Auf einer Stufe mit Beckenbauer

Gelsenkirchen..  Die letzte Anekdote über diesen großartigen Fußballspieler ist sicher die bizarrste. Zu seiner Beerdigung auf dem Gelsenkirchener Friedhof Rosenhügel vor 25 Jahren am 6. Januar 1990 kommt der Vereinspräsident zu spät und lässt Trauerzug und Kranzniederlegung für ein Foto nachstellen. Denn natürlich will auch Günter Eichberg dem vielleicht größten Schalker seine Referenz erweisen: Ernst Kuzorra.

Dessen Leben und Karriere sind reich an Histörchen, die zum Schmunzeln Anlass geben, und dazu hat er mit seinem trockenen Humor auch gerne selbst beigetragen. Eine gute Pointe hat Kuzorra noch seltener ausgelassen als eine Torchance. Helmut Schön, mit dem Dresdner SC einst sein Gegenspieler und später Bundestrainer, hielt ihn für den „größten Fußballer seiner Zeit. Er ist sicher auf eine Stufe zu stellen mit Fritz Walter oder Franz Beckenbauer.“

Nur ist Ernst Kuzorra viel forscher aufgetreten als diese beiden. Legendär ist sein Satz zur ersten Schalker Meisterschaft. Im Finale 1934 spielt er trotz eines Leistenbruchs und bricht gleich nach dem Ende ohnmächtig zusammen, doch vorher hat er in der Schlussminute noch das entscheidende 2:1 geschossen. Seine kurze Erklärung: „Ich wusste nicht, wohin mit dem Ball, da hab’ ich ihn einfach reingewichst.“

Die alten Bilder dokumentieren allerdings, dass er zum Grübeln gar keine Zeit hatte. Es war ein sehr flotter Spielzug durch die Mitte, von Kuzorra aus 15 Metern mit einem platzierten Linksschuss abgeschlossen, flach ins rechte Eck.

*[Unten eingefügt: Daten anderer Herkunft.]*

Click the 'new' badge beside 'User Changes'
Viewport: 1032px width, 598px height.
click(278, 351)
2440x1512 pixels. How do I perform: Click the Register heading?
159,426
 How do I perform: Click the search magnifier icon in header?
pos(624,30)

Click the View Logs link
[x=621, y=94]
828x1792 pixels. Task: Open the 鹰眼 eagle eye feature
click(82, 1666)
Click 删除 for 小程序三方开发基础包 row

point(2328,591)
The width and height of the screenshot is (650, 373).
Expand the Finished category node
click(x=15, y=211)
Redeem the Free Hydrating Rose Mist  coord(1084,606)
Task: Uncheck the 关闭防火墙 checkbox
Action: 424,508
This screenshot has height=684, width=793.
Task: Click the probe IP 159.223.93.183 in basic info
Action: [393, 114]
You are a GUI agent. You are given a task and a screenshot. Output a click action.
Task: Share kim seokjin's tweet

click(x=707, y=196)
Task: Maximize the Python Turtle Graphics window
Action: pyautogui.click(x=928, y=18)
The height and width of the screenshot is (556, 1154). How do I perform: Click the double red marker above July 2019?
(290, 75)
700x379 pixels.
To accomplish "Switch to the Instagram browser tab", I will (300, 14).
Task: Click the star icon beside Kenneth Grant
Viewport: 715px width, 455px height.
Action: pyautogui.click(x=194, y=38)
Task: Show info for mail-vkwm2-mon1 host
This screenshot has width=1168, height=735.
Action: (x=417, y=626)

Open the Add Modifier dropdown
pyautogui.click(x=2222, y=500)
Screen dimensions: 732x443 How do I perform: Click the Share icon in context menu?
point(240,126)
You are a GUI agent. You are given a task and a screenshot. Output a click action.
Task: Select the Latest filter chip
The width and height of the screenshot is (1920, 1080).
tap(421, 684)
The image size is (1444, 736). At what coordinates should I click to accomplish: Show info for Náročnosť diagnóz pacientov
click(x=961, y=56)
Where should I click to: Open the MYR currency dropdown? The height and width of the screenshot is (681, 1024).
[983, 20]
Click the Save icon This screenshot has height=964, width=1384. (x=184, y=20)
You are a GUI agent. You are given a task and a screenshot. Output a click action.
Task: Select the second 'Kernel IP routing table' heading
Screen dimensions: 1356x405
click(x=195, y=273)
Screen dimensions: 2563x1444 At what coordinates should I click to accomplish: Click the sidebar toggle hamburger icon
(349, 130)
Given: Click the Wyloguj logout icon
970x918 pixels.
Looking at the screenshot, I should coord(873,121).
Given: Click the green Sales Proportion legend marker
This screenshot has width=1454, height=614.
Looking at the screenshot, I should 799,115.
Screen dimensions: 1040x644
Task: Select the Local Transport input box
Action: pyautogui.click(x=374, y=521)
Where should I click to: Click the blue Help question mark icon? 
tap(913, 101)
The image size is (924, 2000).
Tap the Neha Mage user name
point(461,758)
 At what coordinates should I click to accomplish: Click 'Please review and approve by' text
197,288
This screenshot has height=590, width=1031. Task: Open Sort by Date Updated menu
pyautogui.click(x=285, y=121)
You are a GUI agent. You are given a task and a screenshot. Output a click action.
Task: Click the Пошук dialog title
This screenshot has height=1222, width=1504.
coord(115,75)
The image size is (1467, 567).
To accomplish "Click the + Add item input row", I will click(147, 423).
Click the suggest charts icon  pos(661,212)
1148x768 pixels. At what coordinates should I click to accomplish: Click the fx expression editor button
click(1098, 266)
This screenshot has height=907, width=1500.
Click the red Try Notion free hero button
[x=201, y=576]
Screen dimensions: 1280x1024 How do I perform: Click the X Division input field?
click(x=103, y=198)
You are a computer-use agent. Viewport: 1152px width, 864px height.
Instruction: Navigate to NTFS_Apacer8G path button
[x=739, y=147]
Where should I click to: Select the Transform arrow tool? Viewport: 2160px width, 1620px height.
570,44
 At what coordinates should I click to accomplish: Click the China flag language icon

Er war der uneingeschränkte Chef

So war er: verschmitzt, ideenreich und immer auf dem geraden Weg, ob nun zum Tor oder sonst im Leben. Geredet hat der Sohn eines Bergmannes und einer Hausfrau aus Schlesien gerne, immer mit dem Schalk im Nacken. Zu seinem Engagement auf der Zeche Consolidation sagte er: „Mit den Kohlen, die ich gehauen habe, hätte ich noch nicht einmal einen Kessel Wasser heiß gekriegt.“ Die stillschweigende Abmachung unter den Kumpels besagte, dass sie für Kuzorra die Kohlen rausholen, er dafür die Punkte auf dem Platz.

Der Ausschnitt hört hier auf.